Pour cette 23ème édition de L’Étrange Festival, la sélection Mondovision donne l’occasion aux spectateurs de découvrir 30 Years of Adonis, dernière réalisation du réalisateur chinois Scud Cheng (plus connu sous le simple patronyme de Scud), pour son énième incursion dans le cinéma queer.

En marge du système

Originaire de Chine continentale, ayant grandi à Hong Kong dès l’adolescence, Scud est longtemps resté sous le radar des amateurs de cinéma asiatique, même pour les spectateurs avertis. Y compris au sein du cinéma indépendant de HK, il était l’un des indépendants les plus en marge. City Without Baseball (2008) fut l’occasion de lui offrir une plus grande exposition, grâce au nom apposé de Lawrence Ah Mon, co-réalisateur, traînant une petite réputation dans l’industrie du cinéma de Hong Kong grâce à des œuvres comme le diptyque Lee Rock (1991), Queen of Temple Street (1990) ou Arrest the Restless (1992), qui montrent une approche résolument plus sociale que le tout-venant de ce que sait faire l’ancienne colonie à l’époque. Une sensibilité qui fusionne assez bien avec les ambitions indé de Scud.

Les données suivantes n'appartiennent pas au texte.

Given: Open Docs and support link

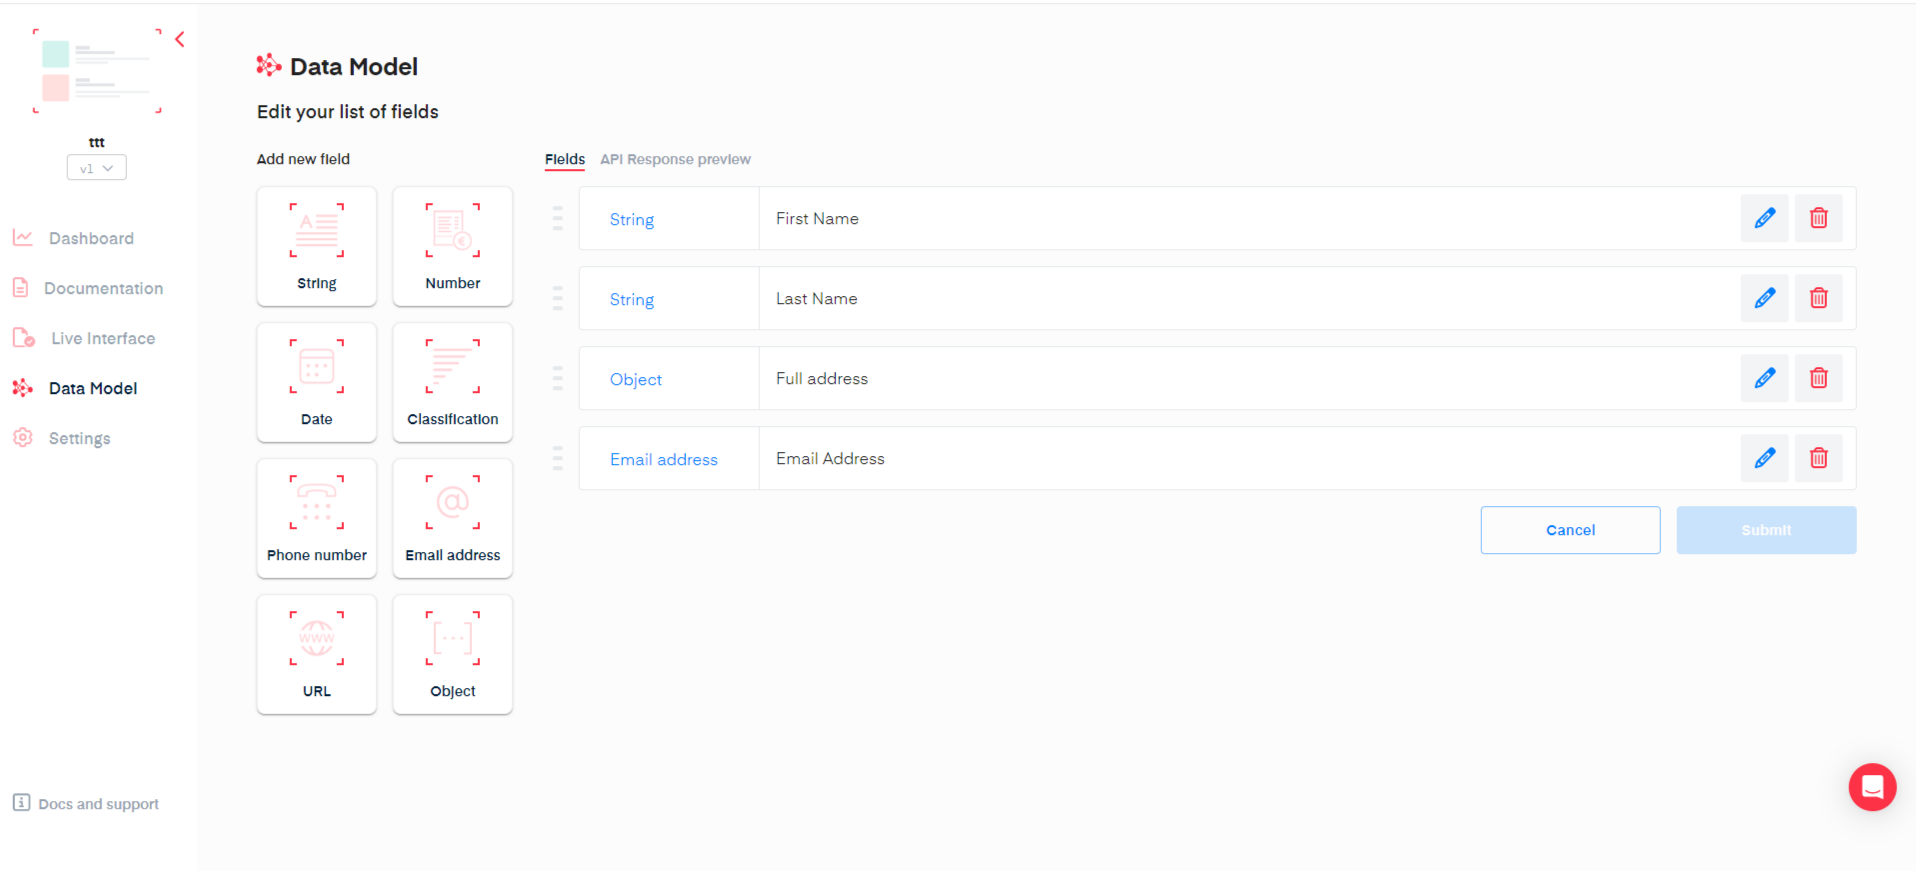Looking at the screenshot, I should [98, 804].
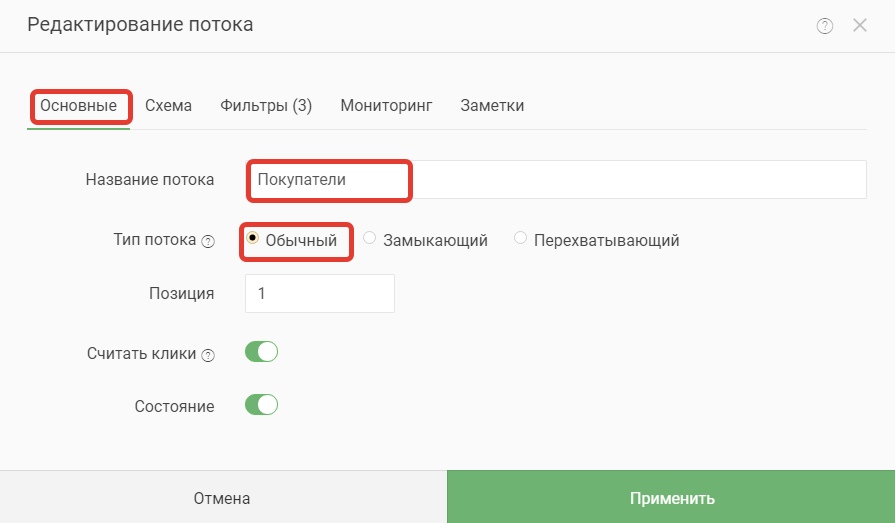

Auteur de ses films, Scud poursuit son questionnement sur l’homosexualité avec des œuvres comme le très mielleux Permanent Residence (2009) et son utilisation insupportable de Savage Garden, Amphetamine (2010) et Love Actually… Sucks (2011). Plus récemment, il met en scène Voyage (2013) et Utopians (2015). 30 Years of Adonis l’envoie cette fois en Chine continentale, pour conter la jeunesse et l’aspiration dans la décadence d’Adonis, incarné par Adonis He, l’un de ses acteurs fétiches.

Extent Karma

Ce jeune Adonis, dont le film suit la trajectoire de son adolescence à sa trentième année, se retrouve pris dans un monde où le sexe se retrouve érigé en vice. Si la sensibilité érotique du projet, à la limite du soft et du hard, est l’occasion de montrer un sacré nombre de parties génitales, Scud semble abandonner toute la tendresse dont il a fait preuve dans ses œuvres antérieures pour adopter une approche résolument inconfortable, pour le spectateur comme pour le personnage principal. Milieux interlopes de l’industrie du porno, bondage SM ou rapport aux vieux briscards fortunés qui entretiennent des minets, Scud semble vouloir aborder tous ces sujets qui contaminent les rapports sexuels sans aucune once de bienveillance. Pourquoi, dès lors, choisir une mise en scène aussi posée, presque apathique ? Adonis, à l’origine acteur de l’Opéra de Pékin, se tournant vers le porno pour survivre, est pourtant un personnage dont la frustration et le malheur devraient faire bouillir la mise en scène. Mais jamais cela n’explose, même lors du final sanguinolant. Scud semble bien trop focalisé sur l’idée d’emballer un film arty propre sur lui.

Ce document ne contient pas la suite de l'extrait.